As set out in Hames v. Greenberg, 2014 ONSC 245 (S.C.J.), the Alles test is a low bar to meet and does not require the complainant shareholder to make out a prima facie case of oppression. Rather, a judge must be “satisfied that the claims advanced are well over the “frivolous and vexatious” marker – after all, money is being asked for – but without the need of establishing a claim on a balance of probabilities: para 22.
The first stage of the test may be satisfied even where the parties have put forward conflicting evidence on the merits of the oppression claim. The question is simply whether the complainant shareholder has established a case of sufficient merit to warrant pursuit: Alles, at para 19; Hames, at paras 37-38 and 43; Giffin v. Sootiens, 2010 NSSC 438 (CanLII) at paras 44-45.
The complainant shareholder must lack the financial resources to fund the litigation in order for interim costs to be awarded. However, impecuniosity is not a pre-condition to obtaining an order. A complainant shareholder is not required to sell his/her home, de-register RRSPs, or unreasonably reduce his/her standard of living in order to fund the litigation. Further, a complainant shareholder may qualify for interim costs because he/she is unable to fund litigation for the reason that his/her financial resources are tied up in the company that is the subject of the litigation: Alles, at para 19, Giffin, at paras 31, 34-37, 58 and 63.
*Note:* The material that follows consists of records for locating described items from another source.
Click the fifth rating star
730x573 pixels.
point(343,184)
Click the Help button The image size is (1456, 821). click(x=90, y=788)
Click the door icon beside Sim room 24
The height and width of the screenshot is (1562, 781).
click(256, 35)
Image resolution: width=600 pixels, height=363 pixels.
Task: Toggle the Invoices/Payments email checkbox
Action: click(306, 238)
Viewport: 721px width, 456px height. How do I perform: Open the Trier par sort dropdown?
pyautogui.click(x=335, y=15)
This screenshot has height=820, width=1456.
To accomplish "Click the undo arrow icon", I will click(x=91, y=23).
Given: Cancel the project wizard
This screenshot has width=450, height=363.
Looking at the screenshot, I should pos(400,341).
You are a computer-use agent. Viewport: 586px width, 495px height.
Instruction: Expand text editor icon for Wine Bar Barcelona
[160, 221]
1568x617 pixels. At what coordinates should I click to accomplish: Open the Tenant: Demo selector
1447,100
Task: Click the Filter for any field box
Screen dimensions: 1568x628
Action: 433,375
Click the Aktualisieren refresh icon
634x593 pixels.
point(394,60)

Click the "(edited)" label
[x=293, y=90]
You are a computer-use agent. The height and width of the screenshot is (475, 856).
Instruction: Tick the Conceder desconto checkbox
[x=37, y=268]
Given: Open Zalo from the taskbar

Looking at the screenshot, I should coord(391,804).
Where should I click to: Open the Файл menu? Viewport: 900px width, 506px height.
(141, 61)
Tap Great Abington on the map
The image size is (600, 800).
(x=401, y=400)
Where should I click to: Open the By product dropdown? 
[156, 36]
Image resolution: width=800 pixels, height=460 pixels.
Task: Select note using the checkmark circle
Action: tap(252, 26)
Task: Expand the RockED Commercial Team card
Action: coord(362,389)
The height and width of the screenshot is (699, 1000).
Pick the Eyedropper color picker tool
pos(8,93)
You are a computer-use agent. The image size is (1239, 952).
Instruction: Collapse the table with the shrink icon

In Hames, the court awarded interim costs to a complainant even though he had approximately $300,000 in assets, some of which were RRIFs. The complainant had not made any efforts to borrow money or mortgage his property to fund the litigation, but the court concluded that it was doubtful that he had the ability to raise the funds being requested on the motion. The applicant was elderly, did not have employment income, and had previously drawn down a line of credit. His legal fees were an obstacle to him bringing forward his meritorious oppression claim, so an award of interim costs was warranted: Hames, para 62-85.
When granting an order for interim costs, the Court is to consider the value of the complainant shareholder’s shares. In other words, the Court may consider the fact that, should the complainant shareholder fail to make out his/her case, the amount of interim costs awarded could be applied against the value of the complainant shareholder’s shareholdings: Hames, at para. 77.